● **DATA IN THIS EXERCISE**:
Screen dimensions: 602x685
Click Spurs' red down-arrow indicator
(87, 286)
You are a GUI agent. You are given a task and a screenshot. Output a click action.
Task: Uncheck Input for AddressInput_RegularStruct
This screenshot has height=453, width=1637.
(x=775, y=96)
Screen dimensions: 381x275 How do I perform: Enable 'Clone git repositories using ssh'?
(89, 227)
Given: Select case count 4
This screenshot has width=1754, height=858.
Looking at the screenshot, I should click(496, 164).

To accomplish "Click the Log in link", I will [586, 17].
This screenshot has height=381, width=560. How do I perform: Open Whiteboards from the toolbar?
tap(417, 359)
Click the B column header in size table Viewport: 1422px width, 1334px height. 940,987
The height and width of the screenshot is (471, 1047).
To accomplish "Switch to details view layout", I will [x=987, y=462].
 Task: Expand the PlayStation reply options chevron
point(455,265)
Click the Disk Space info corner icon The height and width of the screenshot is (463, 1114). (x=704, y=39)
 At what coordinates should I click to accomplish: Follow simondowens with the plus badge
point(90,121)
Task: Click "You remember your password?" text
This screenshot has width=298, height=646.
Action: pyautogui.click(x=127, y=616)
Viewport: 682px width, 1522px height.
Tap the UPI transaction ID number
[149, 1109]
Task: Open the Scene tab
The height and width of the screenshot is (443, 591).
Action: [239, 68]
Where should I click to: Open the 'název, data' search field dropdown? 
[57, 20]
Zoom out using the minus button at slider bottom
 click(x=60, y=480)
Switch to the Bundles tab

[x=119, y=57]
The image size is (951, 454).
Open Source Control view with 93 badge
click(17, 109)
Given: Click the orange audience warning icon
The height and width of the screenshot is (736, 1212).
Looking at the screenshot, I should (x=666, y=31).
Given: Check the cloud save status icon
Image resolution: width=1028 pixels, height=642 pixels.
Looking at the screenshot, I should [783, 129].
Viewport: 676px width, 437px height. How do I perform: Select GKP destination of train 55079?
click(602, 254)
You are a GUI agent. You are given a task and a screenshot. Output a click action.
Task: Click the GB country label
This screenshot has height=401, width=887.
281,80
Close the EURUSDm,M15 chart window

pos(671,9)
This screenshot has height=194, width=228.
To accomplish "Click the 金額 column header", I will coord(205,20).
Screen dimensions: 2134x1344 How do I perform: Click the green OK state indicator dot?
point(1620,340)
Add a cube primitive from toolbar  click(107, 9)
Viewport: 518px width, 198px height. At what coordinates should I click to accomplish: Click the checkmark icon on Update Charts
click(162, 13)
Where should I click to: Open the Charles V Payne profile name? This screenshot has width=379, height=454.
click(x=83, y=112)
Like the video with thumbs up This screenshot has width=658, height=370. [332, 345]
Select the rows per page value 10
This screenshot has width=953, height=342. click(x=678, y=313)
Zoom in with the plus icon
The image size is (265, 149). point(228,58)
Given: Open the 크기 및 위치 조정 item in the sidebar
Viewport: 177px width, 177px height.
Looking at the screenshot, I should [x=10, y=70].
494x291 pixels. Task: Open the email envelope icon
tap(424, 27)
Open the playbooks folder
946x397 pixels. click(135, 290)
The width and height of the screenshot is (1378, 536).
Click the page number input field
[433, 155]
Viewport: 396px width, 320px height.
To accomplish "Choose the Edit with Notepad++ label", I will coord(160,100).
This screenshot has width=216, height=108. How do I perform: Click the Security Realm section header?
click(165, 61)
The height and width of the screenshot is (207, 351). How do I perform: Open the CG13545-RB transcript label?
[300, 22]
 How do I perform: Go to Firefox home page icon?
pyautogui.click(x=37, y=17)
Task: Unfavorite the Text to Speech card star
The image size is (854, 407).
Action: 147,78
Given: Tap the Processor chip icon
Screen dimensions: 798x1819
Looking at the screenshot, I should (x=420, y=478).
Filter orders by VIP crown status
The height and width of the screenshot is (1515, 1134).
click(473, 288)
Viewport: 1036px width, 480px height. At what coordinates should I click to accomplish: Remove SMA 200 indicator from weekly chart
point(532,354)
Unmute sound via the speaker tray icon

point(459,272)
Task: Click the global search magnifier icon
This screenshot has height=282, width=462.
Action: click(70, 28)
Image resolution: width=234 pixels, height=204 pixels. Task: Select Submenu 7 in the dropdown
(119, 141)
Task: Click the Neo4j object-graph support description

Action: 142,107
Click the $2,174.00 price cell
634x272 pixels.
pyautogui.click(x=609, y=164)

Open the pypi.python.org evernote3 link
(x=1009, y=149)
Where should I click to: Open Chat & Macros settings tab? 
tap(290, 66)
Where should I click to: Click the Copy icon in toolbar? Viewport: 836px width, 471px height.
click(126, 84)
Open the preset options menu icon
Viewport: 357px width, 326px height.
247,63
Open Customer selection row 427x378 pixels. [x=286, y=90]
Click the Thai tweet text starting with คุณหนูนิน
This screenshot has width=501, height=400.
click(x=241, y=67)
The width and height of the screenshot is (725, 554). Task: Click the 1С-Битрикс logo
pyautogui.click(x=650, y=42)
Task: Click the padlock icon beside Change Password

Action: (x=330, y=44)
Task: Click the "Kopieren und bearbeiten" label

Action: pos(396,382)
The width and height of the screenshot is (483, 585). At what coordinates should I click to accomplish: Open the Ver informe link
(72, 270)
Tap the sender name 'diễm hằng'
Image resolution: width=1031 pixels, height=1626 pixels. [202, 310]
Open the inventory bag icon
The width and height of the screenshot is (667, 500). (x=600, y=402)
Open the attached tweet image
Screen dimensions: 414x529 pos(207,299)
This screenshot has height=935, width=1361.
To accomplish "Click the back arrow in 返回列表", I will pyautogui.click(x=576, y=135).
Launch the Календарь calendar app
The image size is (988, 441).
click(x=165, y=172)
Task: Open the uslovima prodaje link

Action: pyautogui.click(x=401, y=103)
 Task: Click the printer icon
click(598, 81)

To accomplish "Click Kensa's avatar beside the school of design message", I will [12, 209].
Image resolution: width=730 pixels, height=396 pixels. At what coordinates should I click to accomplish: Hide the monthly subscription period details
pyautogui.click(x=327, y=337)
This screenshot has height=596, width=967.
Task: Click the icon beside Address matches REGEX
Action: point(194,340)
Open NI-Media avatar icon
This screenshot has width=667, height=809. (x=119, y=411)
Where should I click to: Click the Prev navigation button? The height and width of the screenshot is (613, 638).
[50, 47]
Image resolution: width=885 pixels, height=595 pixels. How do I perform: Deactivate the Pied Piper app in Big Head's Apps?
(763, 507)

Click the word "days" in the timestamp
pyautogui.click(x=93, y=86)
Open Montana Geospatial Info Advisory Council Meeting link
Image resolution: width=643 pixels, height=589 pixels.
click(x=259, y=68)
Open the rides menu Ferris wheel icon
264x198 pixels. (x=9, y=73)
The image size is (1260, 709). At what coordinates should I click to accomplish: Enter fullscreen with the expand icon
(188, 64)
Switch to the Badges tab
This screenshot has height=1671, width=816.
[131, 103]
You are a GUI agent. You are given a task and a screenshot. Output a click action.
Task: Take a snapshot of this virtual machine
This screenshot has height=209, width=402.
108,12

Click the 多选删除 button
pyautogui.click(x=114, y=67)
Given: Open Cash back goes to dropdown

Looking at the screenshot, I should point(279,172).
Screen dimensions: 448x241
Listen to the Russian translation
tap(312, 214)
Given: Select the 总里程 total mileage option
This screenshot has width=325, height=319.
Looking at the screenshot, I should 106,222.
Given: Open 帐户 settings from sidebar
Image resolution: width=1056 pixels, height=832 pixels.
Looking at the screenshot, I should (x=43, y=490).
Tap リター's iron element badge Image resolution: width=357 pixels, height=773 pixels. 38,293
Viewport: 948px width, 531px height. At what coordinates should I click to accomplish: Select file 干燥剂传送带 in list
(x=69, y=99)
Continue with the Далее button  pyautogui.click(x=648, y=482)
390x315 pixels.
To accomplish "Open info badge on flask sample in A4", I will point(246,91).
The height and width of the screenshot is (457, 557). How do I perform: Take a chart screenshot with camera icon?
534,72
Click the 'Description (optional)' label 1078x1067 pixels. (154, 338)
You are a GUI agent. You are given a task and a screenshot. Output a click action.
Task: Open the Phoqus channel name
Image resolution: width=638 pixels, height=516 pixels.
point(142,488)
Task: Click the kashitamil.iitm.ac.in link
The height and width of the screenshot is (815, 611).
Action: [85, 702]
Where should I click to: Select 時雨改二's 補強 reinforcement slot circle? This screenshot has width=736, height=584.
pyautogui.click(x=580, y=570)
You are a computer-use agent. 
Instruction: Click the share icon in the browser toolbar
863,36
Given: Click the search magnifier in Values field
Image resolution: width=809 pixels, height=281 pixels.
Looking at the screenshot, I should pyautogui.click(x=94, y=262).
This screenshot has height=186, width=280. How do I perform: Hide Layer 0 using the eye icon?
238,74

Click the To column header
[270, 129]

● **WHAT TO WORK ON**:
Return a word-for-word copy of the lines above from the one holding "Viewport: 518px width, 198px" through the one holding "Like the video", with both of them included and nothing besides.

● **ANSWER**:
Viewport: 518px width, 198px height. At what coordinates should I click to accomplish: Click the checkmark icon on Update Charts
click(162, 13)
Where should I click to: Open the Charles V Payne profile name? This screenshot has width=379, height=454.
click(x=83, y=112)
Like the video with thumbs up This screenshot has width=658, height=370. [332, 345]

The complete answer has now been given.